The parallel monetary policy would remain "prudent", the premier said. The word "prudent" is interpreted by many economists as being more adaptable to economic environment -- neither solely expansive nor contractive.
According to central bank sources earlier, new loans from banks in China should not exceed a combined 2.5 trillion yuan (301.9 billion dollars) this year.
Paired with strict approval for land use by enterprises, credit curbs would continue to a key measure to cool down the economy. Wen Jiabao noted on Saturday.
Noting that China would keep the yuan "basically stable" and maintain "basic balance" in international payments, Wen indicated that in 2005 China would not revalue the yuan, which is tightly regulated and trades only within a narrow range of around 8.28 yuan per US dollar.

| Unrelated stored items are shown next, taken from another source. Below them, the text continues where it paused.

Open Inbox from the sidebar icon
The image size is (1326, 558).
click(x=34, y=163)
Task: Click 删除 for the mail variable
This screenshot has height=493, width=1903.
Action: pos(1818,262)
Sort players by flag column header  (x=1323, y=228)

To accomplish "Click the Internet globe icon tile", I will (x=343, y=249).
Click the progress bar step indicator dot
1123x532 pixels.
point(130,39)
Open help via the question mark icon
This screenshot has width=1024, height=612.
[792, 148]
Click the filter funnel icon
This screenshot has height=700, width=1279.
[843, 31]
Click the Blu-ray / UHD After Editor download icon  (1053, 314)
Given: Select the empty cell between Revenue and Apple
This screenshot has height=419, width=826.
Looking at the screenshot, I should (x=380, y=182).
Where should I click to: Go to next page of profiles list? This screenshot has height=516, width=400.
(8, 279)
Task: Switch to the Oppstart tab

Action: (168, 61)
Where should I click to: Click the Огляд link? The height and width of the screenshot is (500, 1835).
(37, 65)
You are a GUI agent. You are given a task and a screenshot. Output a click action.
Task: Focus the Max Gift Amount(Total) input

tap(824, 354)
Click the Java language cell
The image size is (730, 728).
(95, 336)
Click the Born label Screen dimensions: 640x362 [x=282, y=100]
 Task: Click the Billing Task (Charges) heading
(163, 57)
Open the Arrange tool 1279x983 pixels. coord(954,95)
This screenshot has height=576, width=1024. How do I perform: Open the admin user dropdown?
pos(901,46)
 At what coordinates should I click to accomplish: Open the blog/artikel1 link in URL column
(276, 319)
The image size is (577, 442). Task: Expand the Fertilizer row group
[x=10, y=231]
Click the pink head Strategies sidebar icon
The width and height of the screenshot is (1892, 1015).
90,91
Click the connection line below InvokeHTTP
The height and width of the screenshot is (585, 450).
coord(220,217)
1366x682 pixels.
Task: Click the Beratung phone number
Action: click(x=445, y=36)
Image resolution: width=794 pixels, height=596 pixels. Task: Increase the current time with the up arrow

Regulators, however, have been gradually lifting restrictions on foreign exchange dealings by individuals and companies on the back of booming economic and trade activities in the country.
Stepping out of the Great Hall, Xiao Zhuoji, a prestigious economist with Beijing University, said to the reporters, "The target for slower but still fast growth can definitely be achieved." He predicts that an even higher 8.5-9 percent GDP increase could be materialized this year.
Xiao noted brisk consumer spending would be a key engine to boost the economy after total retail sales hit a record high of more than 5 trillion yuan (604 billion dollars) last year. Increasingly affluent Chinese are spending more than ever on tourism, food, clothing and entertainment.